#### やること
- 1) EU法のインタビュー記事について、次の問いに答えてください。
(a) 内海聡介さんの所属学科と学年は何か。
(b) 西連寺隆行先生が中学生の時、社会の授業で説明を受けたのは何についてか。
(c) 他の大学でEU法の授業を行っているのは、多くの場合どのような教員か。
- 2) EU法のインタビュー記事のうち、「そこで日本でも数少ないEU法」から「ャーではない学問なのですか?」まで(その語句自体も含む)を、一字一句そのまま繰り返して書く。

#### 本文抜粋
皆さん初めまして、大阪大学法学部国際公共政策学科1回生の内海聡介です。

突然ですが、皆さんはEU法というものを知っていますか?


EU法とは皆さんの知っているEUという国際機関において適用される法律のことです。私はEU法がEUに加盟している各国の独自の法律とどのように異なっているのかに興味がありました。


そこで日本でも数少ないEU法の研究者である大阪大学法学部国際公共政策学科准教授の西連寺隆行先生にEU法がどのようなものなのか、お話をお聞きしました。


西連寺隆行教授


―なぜEU法を学ぼうと思ったのですか?

よく聞かれる質問ですね(笑)。大学に入るときに面白そうな科目はないのかと探していた時に、EU法という授業のある大学を見つけて、その大学に実際に入学しました。EU法は、当時の大学ではすごく珍しかったんです。また、中学生の時に社会の授業で当時のヨーロッパ共同体についての説明を受けたときに、アジアの共同体もできるのではないかという話を聞いたことを思い出して、実際にそのようなことができるのか知りたいと思いました。それらの影響もあり、アジアの状況とヨーロッパとの共通点、相違点を見つけようと思って、今に至っているという感じです(笑)。


―EU法が珍しいという話があったと思いますが、今もそこまでメジャーではない学問なのですか?

 マイナー科目であることは変わりないと思います。昔に比べれば他の大学でも授業が行われることがありますが、専任の先生がいるわけではなく、非常勤の教員が授業を行っていることが多いです。阪大でも私が来るまではEU法の専任の先生はいなかったです。

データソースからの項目

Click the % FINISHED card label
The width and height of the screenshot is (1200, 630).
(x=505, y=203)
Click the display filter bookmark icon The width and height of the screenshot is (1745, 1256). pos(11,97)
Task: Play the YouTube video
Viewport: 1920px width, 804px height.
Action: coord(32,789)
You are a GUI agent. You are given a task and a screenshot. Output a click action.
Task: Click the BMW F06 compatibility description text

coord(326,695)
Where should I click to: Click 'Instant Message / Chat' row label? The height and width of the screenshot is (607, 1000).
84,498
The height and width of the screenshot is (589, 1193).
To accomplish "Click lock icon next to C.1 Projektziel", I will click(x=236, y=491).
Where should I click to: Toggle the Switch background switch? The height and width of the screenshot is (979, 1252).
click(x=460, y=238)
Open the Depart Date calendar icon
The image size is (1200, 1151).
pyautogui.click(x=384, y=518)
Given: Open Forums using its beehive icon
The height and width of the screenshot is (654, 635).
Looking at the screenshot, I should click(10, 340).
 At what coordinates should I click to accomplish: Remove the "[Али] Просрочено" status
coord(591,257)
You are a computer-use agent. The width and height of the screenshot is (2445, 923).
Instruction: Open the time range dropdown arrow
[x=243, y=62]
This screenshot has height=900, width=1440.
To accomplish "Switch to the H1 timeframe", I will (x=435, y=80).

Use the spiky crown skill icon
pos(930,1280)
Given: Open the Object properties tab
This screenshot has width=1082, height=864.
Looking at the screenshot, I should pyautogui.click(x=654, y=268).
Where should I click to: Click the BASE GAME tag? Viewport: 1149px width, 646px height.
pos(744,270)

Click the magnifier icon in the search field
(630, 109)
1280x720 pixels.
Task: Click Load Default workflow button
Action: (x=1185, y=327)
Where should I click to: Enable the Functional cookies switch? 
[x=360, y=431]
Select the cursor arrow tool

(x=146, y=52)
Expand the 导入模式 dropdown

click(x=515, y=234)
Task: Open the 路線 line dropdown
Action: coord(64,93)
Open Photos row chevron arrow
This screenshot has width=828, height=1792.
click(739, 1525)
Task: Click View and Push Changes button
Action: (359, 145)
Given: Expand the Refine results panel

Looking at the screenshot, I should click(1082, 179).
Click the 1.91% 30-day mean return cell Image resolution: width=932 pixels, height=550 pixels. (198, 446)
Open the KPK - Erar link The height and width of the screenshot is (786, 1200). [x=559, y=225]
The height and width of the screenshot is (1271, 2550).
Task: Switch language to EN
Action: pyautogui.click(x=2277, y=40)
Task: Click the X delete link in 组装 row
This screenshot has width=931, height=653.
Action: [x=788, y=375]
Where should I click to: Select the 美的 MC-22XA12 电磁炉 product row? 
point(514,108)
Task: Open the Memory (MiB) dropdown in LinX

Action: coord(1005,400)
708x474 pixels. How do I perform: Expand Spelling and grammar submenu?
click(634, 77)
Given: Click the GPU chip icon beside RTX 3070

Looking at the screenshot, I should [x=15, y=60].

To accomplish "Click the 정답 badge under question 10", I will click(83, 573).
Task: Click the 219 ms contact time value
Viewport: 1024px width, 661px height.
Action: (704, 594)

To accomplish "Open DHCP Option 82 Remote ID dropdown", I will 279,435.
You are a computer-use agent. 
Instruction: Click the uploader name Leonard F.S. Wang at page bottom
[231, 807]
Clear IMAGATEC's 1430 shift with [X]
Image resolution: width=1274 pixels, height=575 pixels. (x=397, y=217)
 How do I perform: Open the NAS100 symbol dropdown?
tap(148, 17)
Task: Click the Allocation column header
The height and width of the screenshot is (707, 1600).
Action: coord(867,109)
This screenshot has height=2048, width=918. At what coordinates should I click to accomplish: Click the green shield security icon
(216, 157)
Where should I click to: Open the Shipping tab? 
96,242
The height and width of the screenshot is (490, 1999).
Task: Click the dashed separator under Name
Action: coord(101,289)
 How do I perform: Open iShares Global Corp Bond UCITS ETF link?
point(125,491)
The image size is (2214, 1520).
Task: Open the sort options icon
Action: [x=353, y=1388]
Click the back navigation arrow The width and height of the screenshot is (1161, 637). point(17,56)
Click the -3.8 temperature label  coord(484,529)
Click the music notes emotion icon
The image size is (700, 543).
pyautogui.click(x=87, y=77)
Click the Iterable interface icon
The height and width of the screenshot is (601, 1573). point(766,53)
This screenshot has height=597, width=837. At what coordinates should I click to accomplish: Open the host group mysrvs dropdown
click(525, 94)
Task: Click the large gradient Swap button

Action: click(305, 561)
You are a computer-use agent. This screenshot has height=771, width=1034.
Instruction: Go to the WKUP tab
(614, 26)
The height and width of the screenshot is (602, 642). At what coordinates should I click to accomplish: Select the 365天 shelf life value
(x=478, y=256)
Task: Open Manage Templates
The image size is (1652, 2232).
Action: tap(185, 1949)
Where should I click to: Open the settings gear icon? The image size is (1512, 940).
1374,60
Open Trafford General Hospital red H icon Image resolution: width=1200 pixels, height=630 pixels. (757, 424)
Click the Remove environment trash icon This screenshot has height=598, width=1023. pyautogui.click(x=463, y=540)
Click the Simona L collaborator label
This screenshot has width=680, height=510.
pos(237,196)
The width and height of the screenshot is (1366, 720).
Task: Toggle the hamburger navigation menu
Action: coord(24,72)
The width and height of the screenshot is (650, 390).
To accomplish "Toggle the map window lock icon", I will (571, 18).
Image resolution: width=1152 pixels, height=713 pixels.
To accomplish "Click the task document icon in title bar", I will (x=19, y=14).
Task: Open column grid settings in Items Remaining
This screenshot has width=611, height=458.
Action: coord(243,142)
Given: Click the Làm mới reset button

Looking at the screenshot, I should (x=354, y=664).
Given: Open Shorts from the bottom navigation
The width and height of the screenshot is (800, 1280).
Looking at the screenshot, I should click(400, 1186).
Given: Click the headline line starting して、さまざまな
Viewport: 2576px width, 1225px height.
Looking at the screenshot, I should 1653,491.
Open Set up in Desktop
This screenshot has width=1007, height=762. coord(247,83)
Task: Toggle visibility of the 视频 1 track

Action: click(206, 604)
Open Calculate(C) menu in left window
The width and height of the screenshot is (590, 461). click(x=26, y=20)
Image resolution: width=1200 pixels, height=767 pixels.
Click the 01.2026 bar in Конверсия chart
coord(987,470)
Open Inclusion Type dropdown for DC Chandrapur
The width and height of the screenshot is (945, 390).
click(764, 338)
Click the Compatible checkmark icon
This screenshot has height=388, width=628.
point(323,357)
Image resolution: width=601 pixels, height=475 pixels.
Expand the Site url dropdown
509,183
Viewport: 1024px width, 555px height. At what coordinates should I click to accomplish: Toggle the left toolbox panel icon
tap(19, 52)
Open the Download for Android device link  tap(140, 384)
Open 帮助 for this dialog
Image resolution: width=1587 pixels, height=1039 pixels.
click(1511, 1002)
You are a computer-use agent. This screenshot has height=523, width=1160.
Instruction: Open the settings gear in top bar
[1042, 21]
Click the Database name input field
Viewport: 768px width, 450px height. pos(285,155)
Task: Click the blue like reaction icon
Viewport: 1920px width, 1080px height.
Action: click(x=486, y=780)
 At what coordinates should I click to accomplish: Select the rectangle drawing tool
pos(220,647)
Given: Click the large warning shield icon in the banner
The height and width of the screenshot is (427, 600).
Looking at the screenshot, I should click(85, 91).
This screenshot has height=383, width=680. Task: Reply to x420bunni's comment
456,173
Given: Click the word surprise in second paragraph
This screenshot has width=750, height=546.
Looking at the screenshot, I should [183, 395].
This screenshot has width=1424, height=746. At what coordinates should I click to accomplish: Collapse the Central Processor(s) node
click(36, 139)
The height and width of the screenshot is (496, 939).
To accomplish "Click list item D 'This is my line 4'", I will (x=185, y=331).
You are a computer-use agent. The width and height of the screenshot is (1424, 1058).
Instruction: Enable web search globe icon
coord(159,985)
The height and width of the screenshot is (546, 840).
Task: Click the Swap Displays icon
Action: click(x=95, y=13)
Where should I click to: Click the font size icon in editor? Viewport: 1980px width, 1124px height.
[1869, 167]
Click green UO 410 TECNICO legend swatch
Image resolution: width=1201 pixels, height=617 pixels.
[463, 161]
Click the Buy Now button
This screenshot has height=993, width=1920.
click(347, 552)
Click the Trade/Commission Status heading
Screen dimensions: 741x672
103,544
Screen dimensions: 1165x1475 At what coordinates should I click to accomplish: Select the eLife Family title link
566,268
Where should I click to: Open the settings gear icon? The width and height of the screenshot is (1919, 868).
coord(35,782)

#### 解答は以下
- 1)
(a) 大阪大学法学部国際公共政策学科の1回生
(b) 当時のヨーロッパ共同体
(c) 非常勤の教員

- 2)
そこで日本でも数少ないEU法の研究者である大阪大学法学部国際公共政策学科准教授の西連寺隆行先生にEU法がどのようなものなのか、お話をお聞きしました。


西連寺隆行教授


―なぜEU法を学ぼうと思ったのですか?

よく聞かれる質問ですね(笑)。大学に入るときに面白そうな科目はないのかと探していた時に、EU法という授業のある大学を見つけて、その大学に実際に入学しました。EU法は、当時の大学ではすごく珍しかったんです。また、中学生の時に社会の授業で当時のヨーロッパ共同体についての説明を受けたときに、アジアの共同体もできるのではないかという話を聞いたことを思い出して、実際にそのようなことができるのか知りたいと思いました。それらの影響もあり、アジアの状況とヨーロッパとの共通点、相違点を見つけようと思って、今に至っているという感じです(笑)。


―EU法が珍しいという話があったと思いますが、今もそこまでメジャーではない学問なのですか?